** Begin SOURCE EXTRACT **

The facts are usually numeric quantities that describe how much product has been sold and the money received for the product. This numeric data can be summed when a group of fact records are selected. This sum would represent the total activity for some set of criteria specified in the query. Data that is descriptive in nature, like textual names and enumerated type codes, should be placed in the appropriate dimension table.
Sometimes there will be descriptive data that isn't related to any of the dimensions and yet is associated with the transaction. This hard to place data will usually be put in the fact table when there are not enough fields to form another dimension table. In some instances your facts won't be numeric values but instead will consist of only coded fields which capture one of a predefined set of values. In programming terms this would be a field containing an enumerated type. For instance, your fact table would contain mostly enumerated types if you were storing the results of an opinion poll.
The IDs can be thought of being used in two ways. An ID in the fact table can be used to retrieve descriptive information from the dimension table. This is useful when you want to specify on a report the who, what, where or when of a transaction. Another use of an ID field is to find out what has taken place for a combination of people, places, or things. This is accomplished by taking the ID values from each of dimension tables and matching each combination against those stored in the records of the fact table.
The relationship between the records in a dimension table to the records in the fact table will be one-to- many; One record from the dimension table can be related to many records in the fact table. The opposite will usually not be true since you will want to identify only a single person, place, or thing involved in a transaction most time to simplify your analysis. In the case of Time as a dimension, a transaction usually only occurs at one particular time.
When transferring data from your OLTP databases to your query optimized database(DSS), you will need to keep in mind that you will probably be aggregating data from the OLTP databases. The OLTP database will have data that is captured at the time that the transaction occurs. If the transactions occur daily, then the OLTP data will be stored as of the day the transaction occurred. If your timeframe(Time(6)) for storing data in the query optimized database covers a longer period, then you will need to aggregate the OLTP data while you are making your periodic batch transfers.
Here's an example of the need for aggregation. If you were storing monthly transaction records for sales in your DSS, and you've determined that the dimensions for sales are customer, salesperson, and product, then you will need to aggregate the daily OLTP records into a monthly record for each combination of customer, salesperson, and product that made a transaction. The total number of records possibly created for this fact table would be calculated by multiplying the total number of records for each of the time unit(month), customer, salesperson, and product dimensions together; 12 months X 10 customers X 20 salespeople X 5 products = 12,000 possible records. Since not all of the possible combinations will typically be true for your business in every month, there would only be a fraction of that number of records created.
An important part of analyzing your business will be in detecting trends in Key Business Activities and Influences(3). In order to understand the cause of a trend, you will have to look at the different dimensions of the activity and discover correlations between the data values in the dimension tables and the fact table. Here is where you will create those dimension tables that describe the people, places, and things that each record in the fact table will reference. The dimension tables are the points of the star.

** End SOURCE EXTRACT **
** Begin DATA SUPPLIED **

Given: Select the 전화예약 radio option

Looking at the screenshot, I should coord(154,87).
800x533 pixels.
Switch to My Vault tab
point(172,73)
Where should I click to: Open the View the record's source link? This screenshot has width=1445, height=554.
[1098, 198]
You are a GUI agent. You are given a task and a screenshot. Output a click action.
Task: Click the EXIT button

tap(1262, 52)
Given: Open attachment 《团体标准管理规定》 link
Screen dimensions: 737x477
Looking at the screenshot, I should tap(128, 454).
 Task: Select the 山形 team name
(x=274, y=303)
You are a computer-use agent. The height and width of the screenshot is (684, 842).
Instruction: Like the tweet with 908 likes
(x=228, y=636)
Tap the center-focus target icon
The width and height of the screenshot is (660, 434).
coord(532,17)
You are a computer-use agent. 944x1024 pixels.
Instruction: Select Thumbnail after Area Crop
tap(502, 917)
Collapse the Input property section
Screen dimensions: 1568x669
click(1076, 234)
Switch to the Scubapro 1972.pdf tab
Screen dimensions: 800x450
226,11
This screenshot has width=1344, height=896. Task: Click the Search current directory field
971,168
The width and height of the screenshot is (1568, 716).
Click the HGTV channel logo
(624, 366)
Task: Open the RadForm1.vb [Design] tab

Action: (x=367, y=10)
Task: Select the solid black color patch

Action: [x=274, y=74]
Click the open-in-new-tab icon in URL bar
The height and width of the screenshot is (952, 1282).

** End DATA SUPPLIED **

## TASK DESCRIPTION
Write out, word for word, everything in the fact-table passage above from "Here's an example" down to "of records created.".

## COMPLETE OUTPUT
Here's an example of the need for aggregation. If you were storing monthly transaction records for sales in your DSS, and you've determined that the dimensions for sales are customer, salesperson, and product, then you will need to aggregate the daily OLTP records into a monthly record for each combination of customer, salesperson, and product that made a transaction. The total number of records possibly created for this fact table would be calculated by multiplying the total number of records for each of the time unit(month), customer, salesperson, and product dimensions together; 12 months X 10 customers X 20 salespeople X 5 products = 12,000 possible records. Since not all of the possible combinations will typically be true for your business in every month, there would only be a fraction of that number of records created.